Muslims or Christians who attempt to do today what these ‘martyrs’ did during Kabaka Mwanga’s reign will feel the wrath of the law and some are even branded terrorists. However, we should not forget that those who die in this way in places like the Middle East are still branded as ‘martyrs’ by some Islamic factions. In Bugandan culture, which the kabaka (leader of Buganda) represents, the kabaka ruled with great authority, and to refuse anything he asked was not only to offend the kabaka but to dishonour the entire Bugandan kingdom. Mwanga perceived that Christians were a challenge to his political power, since Christian pages were not honouring and were taught not to honour their obligation to obey him. If we are to continue to call these Christians killed at Namugongo martyrs, then we have got a lot of martyrs now in Uganda.

Second, it is important at the outset to realize that the persecution of Christians in Uganda was not the norm. There were relatively few Christians actually killed for religious reasons compared to the large number of Christian Baganda. So I don’t think Kabaka Mwanga set out to kill Christians as in Christians or Protestants as in Protestants.

Third, all of the martyrs were Bugandan natives converted through the missionary efforts of British Anglicans and French Catholics. Thus, their lives and deaths were embedded from start to finish in a culture they were familiar with and understood; they were not killed due to a lack of cultural knowledge or a “foreigner’s mistake.” A man like Joseph Mukasa was the personal servant of the kabaka who oversaw all of the kabaka’s pages. He knew what he was getting himself into by confronting kabaka Mwanga over murder of Anglican Bishop Hannington. Mukasa told Mwanga “bluntly” that his ordering of the death of Hannington was wrong; this angered Mwanga, and Mwanga took Mukasa’s outbursts as a form of treason. Mukasa knew the drill about Buganda cultures at the time very well. To disagree with the Kabaka was not uncommon in Buganda but Mukasa’s assertive confronting of Mwanga was unique. The Kabakas used to allow passive forms of resistance and there were effective.

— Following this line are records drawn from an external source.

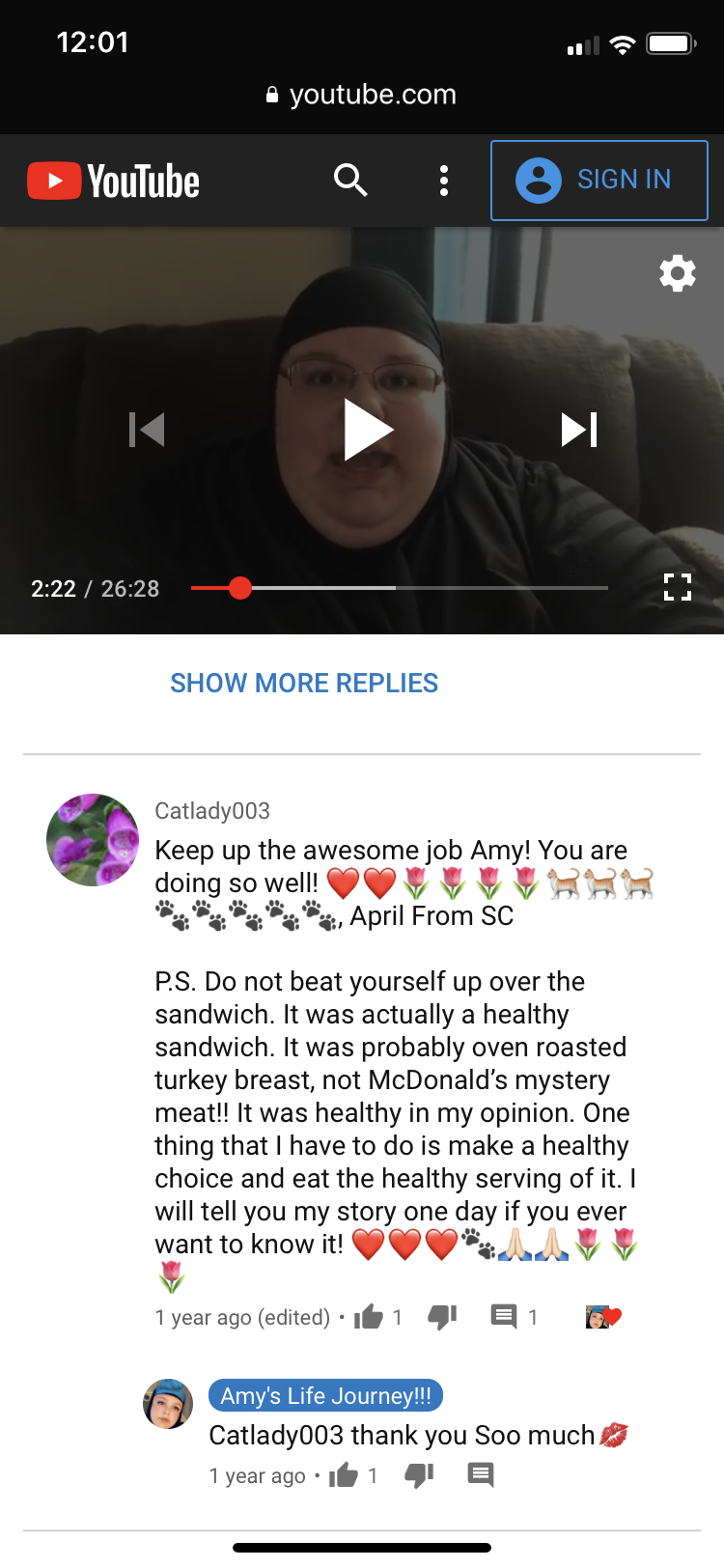The height and width of the screenshot is (1568, 724).
Task: Open the three-dot more options menu
Action: click(x=444, y=181)
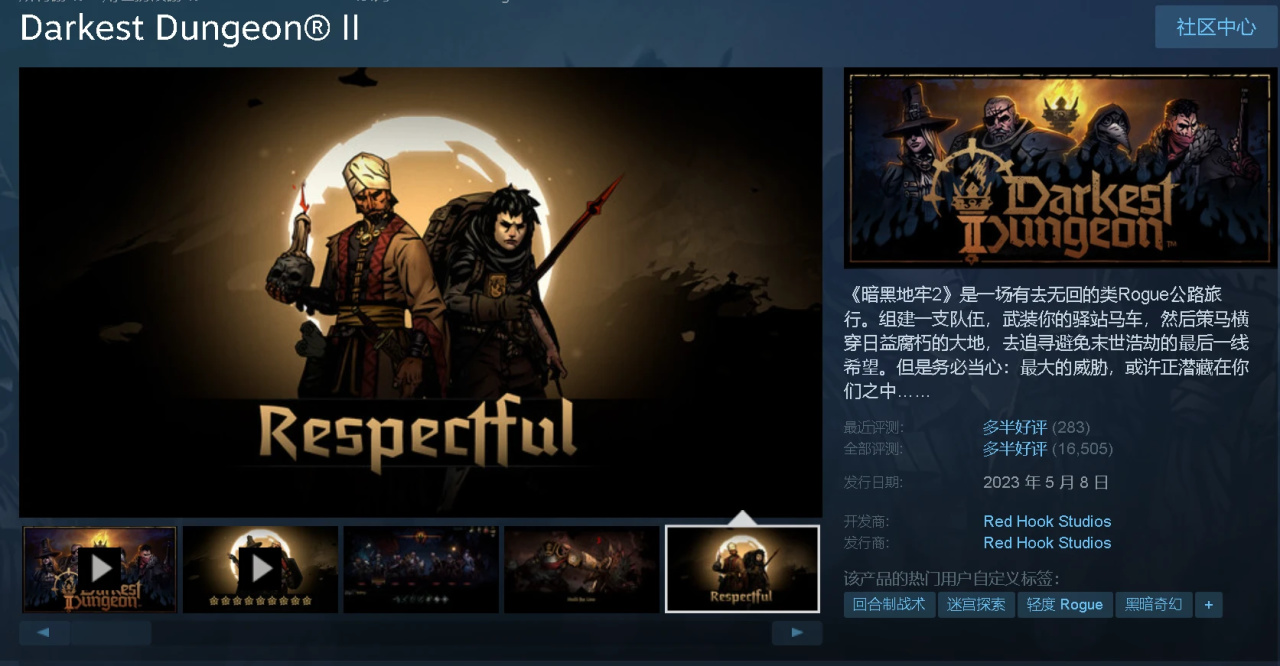Click the right arrow of thumbnail strip
Screen dimensions: 1280x666
tap(797, 633)
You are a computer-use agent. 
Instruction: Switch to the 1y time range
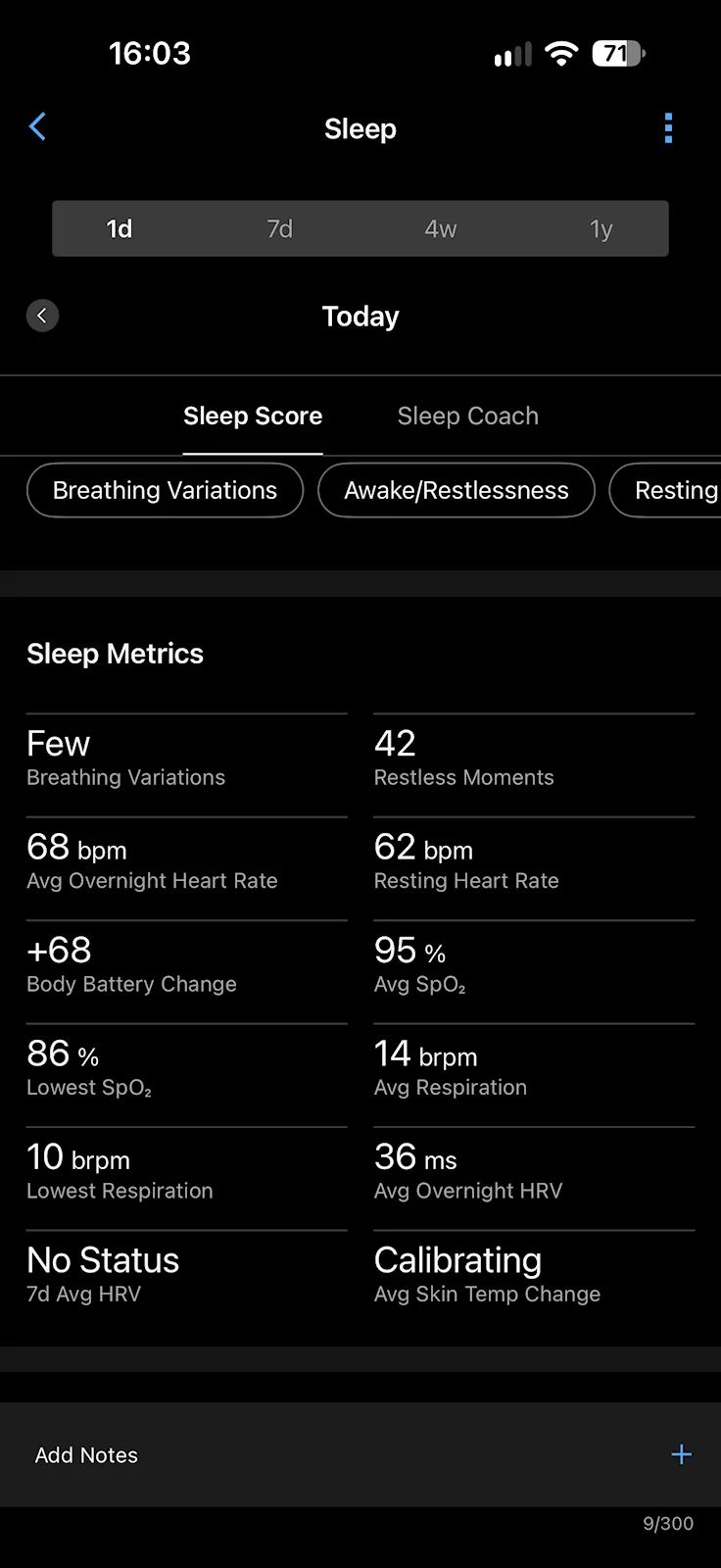(601, 228)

In addition, Mwanga chose Namugongo as a spot to execute these people because to die at Namugongo made one an enemy of the Buganda state. Namugongo was an equivalent of the England’s “Tower Hill.”

What is again more disturbing is how these Baganda natives who converted to Christianity ended up dying on the same fire for the cause of Christ in the midst of the Christian factions of Buganda. The church was divided at the time and it needed these people more alive than dead at the time. Before these ‘martyrs’ were killed, some people working under Kabaka Mwanga offered them a chance to run away but these guys decided not to -basically because they wanted to die for Christ.

Furthermore, a total of 32 baganda including the leader of the Christian ‘rebels’ called Charles Lwanga were killed- 13 of those were Catholics, 9 were protestants and 10 were unbelievers (who had been awaiting execution for non-religious crimes) but even the non-believers killed the day are counted as martyrs.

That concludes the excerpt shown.